In particular, according to this video.
[ame="
http://www.youtube.com/watch?v=VGAqhMcFsY0"]Zbrush Sculpting - Girl with Wavy Hair - 02 hair - YouTube[/ame]
What's happening at the beginning ?
When he's adding chunk of clay on top of the head, and then they all are in the same subtool, but separated from the head itself.
I saw a glimps of ZSphere in the beginning , but I have no clue what method is it.
If you know what the method is, I could do more research on it. If you have a better tutorial on this, I'd love it.
Thanks !!
Replies
Check out the sketch brush. And for that matter, just all the z-sphere tools, there are some handy ones in there.
One thing to keep in mind though is this is not something that is always needed.
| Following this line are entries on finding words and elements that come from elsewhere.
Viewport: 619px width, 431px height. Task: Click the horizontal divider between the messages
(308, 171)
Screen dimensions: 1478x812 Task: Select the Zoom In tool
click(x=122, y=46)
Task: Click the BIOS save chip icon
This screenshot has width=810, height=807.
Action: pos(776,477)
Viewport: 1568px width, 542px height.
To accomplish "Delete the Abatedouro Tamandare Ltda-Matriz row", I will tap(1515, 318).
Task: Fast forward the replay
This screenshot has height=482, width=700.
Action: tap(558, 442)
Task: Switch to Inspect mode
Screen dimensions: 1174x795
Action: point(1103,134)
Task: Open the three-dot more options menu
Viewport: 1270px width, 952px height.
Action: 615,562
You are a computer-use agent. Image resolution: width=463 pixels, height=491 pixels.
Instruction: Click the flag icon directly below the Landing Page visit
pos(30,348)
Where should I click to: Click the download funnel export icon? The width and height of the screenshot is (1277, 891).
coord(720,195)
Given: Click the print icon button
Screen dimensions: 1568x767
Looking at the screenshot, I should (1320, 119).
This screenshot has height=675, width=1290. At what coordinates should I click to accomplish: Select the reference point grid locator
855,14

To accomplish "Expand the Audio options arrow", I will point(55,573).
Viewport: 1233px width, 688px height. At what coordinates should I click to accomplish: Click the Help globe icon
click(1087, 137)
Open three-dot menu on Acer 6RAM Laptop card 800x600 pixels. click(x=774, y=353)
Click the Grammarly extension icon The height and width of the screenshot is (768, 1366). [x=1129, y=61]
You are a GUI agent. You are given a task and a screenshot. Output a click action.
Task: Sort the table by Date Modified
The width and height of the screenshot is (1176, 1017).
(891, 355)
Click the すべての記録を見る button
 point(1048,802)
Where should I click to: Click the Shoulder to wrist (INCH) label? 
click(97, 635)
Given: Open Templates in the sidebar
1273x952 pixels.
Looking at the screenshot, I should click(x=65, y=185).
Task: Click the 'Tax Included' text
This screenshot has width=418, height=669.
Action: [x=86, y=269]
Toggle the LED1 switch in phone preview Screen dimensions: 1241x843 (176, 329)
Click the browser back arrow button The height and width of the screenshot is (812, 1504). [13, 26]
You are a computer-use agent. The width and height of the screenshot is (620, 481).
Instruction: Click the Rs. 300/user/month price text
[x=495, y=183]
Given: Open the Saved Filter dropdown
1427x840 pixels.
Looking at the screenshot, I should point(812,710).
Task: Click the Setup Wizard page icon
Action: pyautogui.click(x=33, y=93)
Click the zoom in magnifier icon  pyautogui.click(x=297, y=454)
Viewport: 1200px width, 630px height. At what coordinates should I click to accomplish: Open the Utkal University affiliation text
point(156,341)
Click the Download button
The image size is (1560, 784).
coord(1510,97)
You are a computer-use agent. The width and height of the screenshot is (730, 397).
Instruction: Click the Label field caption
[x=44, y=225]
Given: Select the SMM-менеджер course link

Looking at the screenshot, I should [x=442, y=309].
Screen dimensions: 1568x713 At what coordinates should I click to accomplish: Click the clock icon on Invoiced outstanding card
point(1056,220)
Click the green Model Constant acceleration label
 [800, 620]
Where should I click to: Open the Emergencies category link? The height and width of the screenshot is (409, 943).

I personally prefer to use good old move tool, snake hook, Dynamesh, before moving onto clay tubes and all the other finer trim brushes.
Its all about finding what works for you and what gets you the results you want.
-Append a zsphere to your model
(Then you get the special zsphere rollouts on the right hand part of the screen)
-scroll down to "zsketch" dialog
-turn on "edit zsketch"
-in draw mode draw the shit the way this guy does. keep in mind your "draw size" chances are those spheres will be way big by default.
-use move tools and stuff to move those spheres into place also
-when finished press "A" to preview the final hp geometry.
-go to "make unified skin" under the unified skin rollout
-Append your new skin to your model to be treated as regular subtool geometry.
-delete the zphere subtool if you don't need it anymore.
-done.
but another thing to look into to aviod zspheres all together is the "curve line tool". And dynamesh.
Also, BradMyers, thanks for the alternative.